70 Prozent der Verkäufe sind laut Schröder derzeit Allrad-Modelle - was sicherlich auch daran liegt, dass die Basisversion mit Hinterradantrieb Model S 60 wegen zu wenig Verkäufen ersetzt worden ist: Neues, mit 75.800 Euro auch teureres Einstiegsmodell ist nun der 70D (D steht für ,,Dual Motor", 70 ist die Akkukapazität in kWh), der mit Allradantrieb, mehr Leistung (246 kW/334 PS) und höherer Reichweite (442 km) ein besserer Gesamtpaket liefern soll. Nur beim Model S 85 kann man noch zwischen Hinterradantrieb und Allrad wählen.

Dem Performance-Modell P85D (106.100 Euro) hat das neuste Update einen Leistungsschub auf 515 kW/700 PS verpasst: Die rund fünf Meter lange Limousine sprintet in 3,3 Sekunden aus dem Stand auf 100 km/h. Das liegt fast auf dem Niveau der Allrader Porsche 911 Turbo (3,2 s mit PDK) oder Lamborghini Huracán (3,2 s). ,,Wahnsinns"-Modus nennt Tesla das - dafür gibt es tatsächlich eine Schaltfläche im Untermenü auf dem riesigen Touchscreen, auf der nicht - wie andernorts - ,,Sport plus" oder ähnliches, sondern ,,Wahnsinn" steht.

Wer den Wahnsinn dauerhaft betreibt, dürfte alsbald einen der 35 Supercharger ansteuern müssen, die Tesla bis dato in Deutschland aufgestellt hat.

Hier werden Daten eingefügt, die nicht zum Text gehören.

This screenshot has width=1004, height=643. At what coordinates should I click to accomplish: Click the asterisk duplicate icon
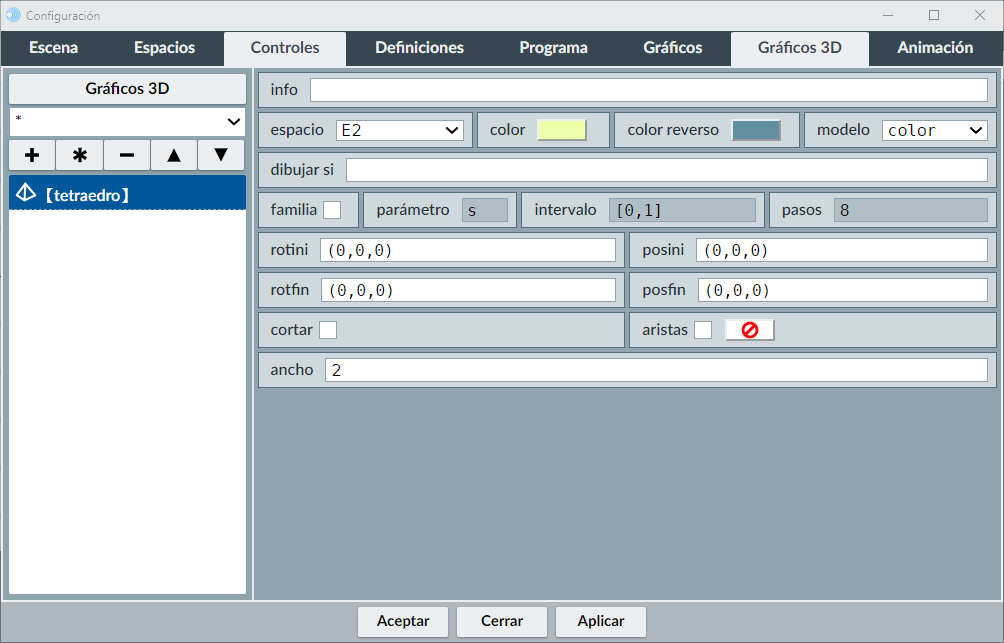click(x=80, y=156)
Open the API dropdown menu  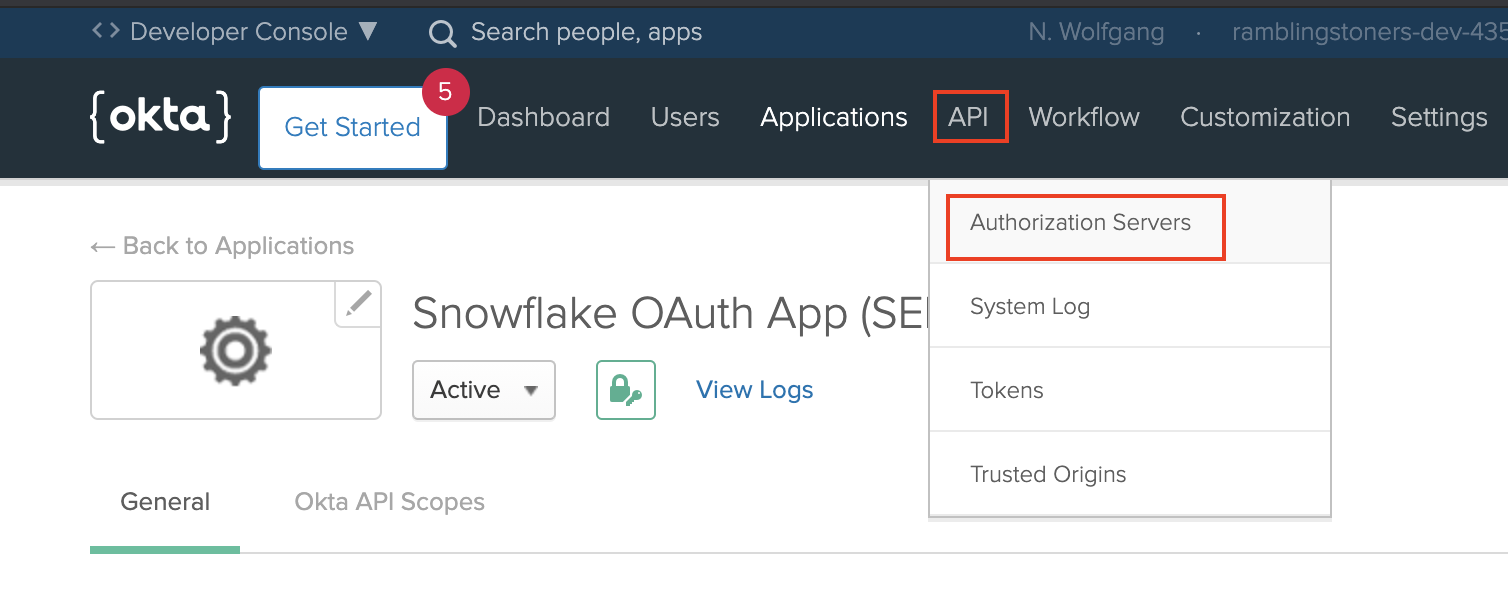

Dort können die Kunden kostenlos laden. 150 der Schnellladestationen, in denen ein Model S in 20 Minuten etwas über die Hälfte aufgeladen ist, gibt es europaweit - von Nord-Norwegen bis Südfrankreich. Bis Ende 2015 will Tesla das Netzwerk bis auf die Spanische Halbinsel, nach Süditalien, Osteuropa sowie Finnland ausdehnen. 

Aber auch in Deutschland - als ,,Drehscheibe für den europäischen Verkehr" - sollen noch in diesem Jahr weitere Supercharger entstehen, immerhin werden etwa die Hälfte der Ladevorgänge an deutschen Säulen von ausländischen Tesla-Fahrern getätigt. Zwei bis drei Schnellladestationen pro Monat werden laut Schröder 2015 eröffnet. Während heute ein Großteil der Kunden noch hauptsächlich zu Hause lädt, dürfte sich dann auch die Auslastung der Ladesäulen erhöhen. Das scheint auch nötig. Um den 85 kWh-Akku an einer Haushaltssteckdose aufzuladen, muss die Limousine nämlich fast 30 Stunden in der Garage bleiben. Abseits der Supercharger-Standorte dauert es demnach gute drei Stunden, um Strom für knappe 200 Kilometer nachzuladen, wobei die 200 Kilometer mit dem Normverbrauch von etwas über 17 kWh berechnet sind. Im Alltag verbraucht die Limousine, wie jedes Auto, zum Teil deutlich mehr.